Inside the housing I was packing the MK2, a fully-charged battery, a 20mm prime 2.8 lens and a 16GB card. I was shooting RAW and when underwater, you tend to shoot multiple frames since everything is moving – you, the subject, the water around you. In hindsight I wish I had a 32GB or larger as I filled my card on at least one dive.
My initial shoot was in deep water, around 105 feet. The housing performed perfectly with no leaks or locked-in moisture that, when locked in the dome or housing, begins to condensate in front of the lens ruining your shots. The water was a bathtub at 88 degrees. That’s when I snapped this frame at ISO800, F22 at 1/40 second. No strobe. I pushed my luck with depth of field and only this frame of the 3 I shot was the sharpest.
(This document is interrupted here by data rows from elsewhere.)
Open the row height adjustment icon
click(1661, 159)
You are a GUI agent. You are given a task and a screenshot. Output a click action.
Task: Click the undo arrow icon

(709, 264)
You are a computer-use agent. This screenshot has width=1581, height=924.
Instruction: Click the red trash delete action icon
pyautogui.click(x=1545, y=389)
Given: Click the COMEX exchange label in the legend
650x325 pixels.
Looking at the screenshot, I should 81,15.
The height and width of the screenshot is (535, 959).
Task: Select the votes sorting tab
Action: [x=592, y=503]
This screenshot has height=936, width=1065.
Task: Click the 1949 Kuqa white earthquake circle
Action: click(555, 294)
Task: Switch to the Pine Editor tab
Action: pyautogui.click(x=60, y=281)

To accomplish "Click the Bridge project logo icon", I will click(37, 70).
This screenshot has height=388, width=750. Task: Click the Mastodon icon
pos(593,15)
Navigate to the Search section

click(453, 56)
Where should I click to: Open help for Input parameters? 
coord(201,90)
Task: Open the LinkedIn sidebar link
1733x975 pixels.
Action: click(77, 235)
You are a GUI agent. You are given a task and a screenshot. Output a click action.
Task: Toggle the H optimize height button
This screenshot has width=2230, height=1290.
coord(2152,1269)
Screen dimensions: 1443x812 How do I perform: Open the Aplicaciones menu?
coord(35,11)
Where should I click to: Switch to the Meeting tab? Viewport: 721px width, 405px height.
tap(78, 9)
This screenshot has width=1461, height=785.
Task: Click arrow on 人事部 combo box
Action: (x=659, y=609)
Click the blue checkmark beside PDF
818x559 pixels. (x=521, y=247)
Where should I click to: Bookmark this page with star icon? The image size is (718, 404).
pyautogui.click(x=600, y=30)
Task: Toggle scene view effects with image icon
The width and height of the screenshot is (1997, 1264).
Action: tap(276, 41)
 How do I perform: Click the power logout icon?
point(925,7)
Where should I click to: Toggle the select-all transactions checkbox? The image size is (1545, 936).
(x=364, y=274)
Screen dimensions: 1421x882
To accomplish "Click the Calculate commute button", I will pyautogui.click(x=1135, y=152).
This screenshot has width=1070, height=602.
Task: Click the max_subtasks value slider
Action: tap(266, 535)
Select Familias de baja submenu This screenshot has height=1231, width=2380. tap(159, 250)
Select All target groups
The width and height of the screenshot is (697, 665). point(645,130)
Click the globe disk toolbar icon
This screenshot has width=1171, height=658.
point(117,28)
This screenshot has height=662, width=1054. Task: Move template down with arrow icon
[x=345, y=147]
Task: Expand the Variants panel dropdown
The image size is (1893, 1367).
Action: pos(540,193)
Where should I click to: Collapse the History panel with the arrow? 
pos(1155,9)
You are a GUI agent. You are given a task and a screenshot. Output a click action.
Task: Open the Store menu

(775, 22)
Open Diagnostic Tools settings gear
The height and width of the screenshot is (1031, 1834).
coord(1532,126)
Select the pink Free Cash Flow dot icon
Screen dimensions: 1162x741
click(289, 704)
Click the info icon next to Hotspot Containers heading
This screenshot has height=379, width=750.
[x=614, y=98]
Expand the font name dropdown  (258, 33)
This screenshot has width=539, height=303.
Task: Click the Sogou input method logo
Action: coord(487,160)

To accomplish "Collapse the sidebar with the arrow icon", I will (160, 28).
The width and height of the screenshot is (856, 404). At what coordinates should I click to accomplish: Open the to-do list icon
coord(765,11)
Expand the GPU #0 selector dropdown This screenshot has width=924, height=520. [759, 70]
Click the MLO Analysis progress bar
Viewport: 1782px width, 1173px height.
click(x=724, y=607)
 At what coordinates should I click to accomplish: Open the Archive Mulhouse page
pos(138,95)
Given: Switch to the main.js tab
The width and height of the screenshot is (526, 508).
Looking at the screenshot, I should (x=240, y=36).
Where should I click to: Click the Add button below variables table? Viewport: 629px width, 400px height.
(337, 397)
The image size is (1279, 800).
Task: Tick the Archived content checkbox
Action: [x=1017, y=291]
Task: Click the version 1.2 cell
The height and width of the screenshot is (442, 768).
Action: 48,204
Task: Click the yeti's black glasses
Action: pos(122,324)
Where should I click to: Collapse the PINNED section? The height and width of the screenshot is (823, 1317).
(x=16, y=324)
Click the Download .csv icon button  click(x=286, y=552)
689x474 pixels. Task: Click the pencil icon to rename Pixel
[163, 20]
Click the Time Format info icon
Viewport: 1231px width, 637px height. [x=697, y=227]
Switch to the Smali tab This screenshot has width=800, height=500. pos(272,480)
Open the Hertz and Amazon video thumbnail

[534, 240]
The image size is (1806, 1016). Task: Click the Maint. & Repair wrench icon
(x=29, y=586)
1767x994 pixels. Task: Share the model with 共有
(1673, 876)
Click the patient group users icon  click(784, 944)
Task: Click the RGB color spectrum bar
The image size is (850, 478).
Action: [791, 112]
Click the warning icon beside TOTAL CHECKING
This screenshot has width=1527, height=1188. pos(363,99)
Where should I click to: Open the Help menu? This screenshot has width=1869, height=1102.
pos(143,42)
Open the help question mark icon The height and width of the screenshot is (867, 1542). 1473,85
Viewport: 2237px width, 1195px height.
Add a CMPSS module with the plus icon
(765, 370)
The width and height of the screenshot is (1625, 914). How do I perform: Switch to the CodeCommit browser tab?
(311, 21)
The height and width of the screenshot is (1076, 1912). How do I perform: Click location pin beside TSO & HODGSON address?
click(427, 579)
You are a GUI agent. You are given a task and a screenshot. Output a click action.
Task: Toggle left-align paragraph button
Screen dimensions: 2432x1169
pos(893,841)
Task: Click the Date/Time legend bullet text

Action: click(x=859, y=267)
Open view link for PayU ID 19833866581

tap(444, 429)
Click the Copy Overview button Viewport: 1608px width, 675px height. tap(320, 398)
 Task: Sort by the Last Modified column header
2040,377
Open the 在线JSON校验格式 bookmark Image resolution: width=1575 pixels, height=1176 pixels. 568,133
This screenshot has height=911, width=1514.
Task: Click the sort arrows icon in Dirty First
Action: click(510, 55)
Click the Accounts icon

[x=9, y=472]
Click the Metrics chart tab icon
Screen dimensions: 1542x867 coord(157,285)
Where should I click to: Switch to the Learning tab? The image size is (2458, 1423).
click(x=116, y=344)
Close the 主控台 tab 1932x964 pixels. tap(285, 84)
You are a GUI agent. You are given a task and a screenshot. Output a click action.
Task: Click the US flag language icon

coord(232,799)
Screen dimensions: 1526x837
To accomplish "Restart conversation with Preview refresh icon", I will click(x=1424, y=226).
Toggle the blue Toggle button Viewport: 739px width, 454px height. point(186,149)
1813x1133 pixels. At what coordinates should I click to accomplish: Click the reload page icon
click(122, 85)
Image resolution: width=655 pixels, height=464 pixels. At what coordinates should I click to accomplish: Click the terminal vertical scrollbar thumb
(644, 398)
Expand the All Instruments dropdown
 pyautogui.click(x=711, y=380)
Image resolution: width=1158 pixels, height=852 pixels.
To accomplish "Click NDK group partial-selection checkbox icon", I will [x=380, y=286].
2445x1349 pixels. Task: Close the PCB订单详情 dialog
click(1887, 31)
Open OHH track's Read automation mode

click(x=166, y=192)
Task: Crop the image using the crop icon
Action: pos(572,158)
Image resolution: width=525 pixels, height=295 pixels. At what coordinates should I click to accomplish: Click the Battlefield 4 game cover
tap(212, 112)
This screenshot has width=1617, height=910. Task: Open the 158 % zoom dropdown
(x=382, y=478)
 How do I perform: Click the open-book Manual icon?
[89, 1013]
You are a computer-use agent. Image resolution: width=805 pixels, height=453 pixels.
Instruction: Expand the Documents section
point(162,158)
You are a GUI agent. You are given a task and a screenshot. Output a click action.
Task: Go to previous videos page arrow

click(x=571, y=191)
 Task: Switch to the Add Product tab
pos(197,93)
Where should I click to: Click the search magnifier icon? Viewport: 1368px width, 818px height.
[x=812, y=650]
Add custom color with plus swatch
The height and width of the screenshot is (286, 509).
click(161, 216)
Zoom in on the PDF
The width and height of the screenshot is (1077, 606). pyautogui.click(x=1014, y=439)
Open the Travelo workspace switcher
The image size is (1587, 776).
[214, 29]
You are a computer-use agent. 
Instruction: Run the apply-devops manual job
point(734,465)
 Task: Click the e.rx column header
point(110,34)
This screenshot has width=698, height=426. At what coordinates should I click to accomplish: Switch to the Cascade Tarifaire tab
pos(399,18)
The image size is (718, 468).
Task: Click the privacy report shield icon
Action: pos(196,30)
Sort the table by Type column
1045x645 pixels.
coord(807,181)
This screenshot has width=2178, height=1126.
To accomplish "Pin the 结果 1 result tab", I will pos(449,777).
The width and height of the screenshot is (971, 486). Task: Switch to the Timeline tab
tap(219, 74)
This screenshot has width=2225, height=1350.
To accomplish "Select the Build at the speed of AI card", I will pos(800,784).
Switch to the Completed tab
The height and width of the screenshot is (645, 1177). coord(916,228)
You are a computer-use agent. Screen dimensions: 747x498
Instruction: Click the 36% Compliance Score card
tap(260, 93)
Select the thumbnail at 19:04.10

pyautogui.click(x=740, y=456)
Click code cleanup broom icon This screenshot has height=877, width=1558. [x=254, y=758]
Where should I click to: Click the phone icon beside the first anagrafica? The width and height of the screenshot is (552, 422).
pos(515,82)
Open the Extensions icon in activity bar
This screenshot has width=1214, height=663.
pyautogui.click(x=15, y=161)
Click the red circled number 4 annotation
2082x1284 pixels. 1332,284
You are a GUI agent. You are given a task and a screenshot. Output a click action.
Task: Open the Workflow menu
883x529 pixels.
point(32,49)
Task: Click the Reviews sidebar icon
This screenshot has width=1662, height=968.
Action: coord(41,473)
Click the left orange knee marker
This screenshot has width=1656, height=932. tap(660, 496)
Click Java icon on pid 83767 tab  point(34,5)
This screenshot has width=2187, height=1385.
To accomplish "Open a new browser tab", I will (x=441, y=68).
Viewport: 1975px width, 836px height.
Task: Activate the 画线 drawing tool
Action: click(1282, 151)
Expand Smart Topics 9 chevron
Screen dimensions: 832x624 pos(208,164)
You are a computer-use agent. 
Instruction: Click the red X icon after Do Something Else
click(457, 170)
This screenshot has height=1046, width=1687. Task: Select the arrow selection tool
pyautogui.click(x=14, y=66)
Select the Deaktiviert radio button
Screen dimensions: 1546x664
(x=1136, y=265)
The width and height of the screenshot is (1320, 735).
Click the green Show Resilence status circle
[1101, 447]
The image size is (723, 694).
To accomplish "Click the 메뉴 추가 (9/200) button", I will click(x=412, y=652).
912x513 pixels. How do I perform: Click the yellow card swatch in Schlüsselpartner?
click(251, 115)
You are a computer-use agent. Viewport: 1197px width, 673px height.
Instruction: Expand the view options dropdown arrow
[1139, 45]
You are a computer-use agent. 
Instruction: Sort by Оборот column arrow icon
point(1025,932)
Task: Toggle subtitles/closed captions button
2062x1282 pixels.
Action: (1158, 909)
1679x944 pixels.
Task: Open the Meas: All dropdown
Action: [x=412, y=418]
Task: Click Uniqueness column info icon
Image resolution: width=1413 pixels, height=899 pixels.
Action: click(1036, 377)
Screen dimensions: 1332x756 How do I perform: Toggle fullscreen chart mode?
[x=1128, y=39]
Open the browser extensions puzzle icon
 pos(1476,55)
To post process this image, I had to boost the magenta all the way up and warm the scene slightly. To restore some blues, I boosted the vibrance and a touch of the blacks to give some depth to the fish in the distance and the foreground elements but mindful not to cause the foreground coral to become a silhouette.
Moving on, I headed for shallow waters where warming filters matter almost not at all since the visibility is so stunning. Here I attempted to not only shoot stills but video. The video was a bust. A tropical storm (now possibly a hurricane named Alex heading for the Gulf of Mexico) was blowing in and making the three feet of water I was standing in feel more like an afternoon in a blender. Stability was rough and even the sand at the bottom of the sandbar was being kicked up, causing some issues. While the video was a bust, my results back in the hotel room looked remarkably steady considering the situation. I feel that when diving there is a certain stability that is a bit like gliding through outerspace and while I wouldn’t shoot video at a macro level without a tripod of sorts, I do believe that the big scenes with an accomplished diver should translate well with the setup I was using.
Regardless, I did manage to shoot 200 frames before I finally got the perfect balance of wave, sky and sting-ray as seen in this shot below. ISO500, F14 @1/1000 second. I found that to get a solid over under and capture the clouds of this newly formed tropical depression, I needed an f-stop higher than F8, otherwise either my foreground or clouds in the distance were always out of focus.
After a little stingray time, I headed to a scenic coral reef that was almost completely at the surface, only a foot underwater. I swam on it’s deeper outer edges and needed little color correction to capture a very vibrant landscape.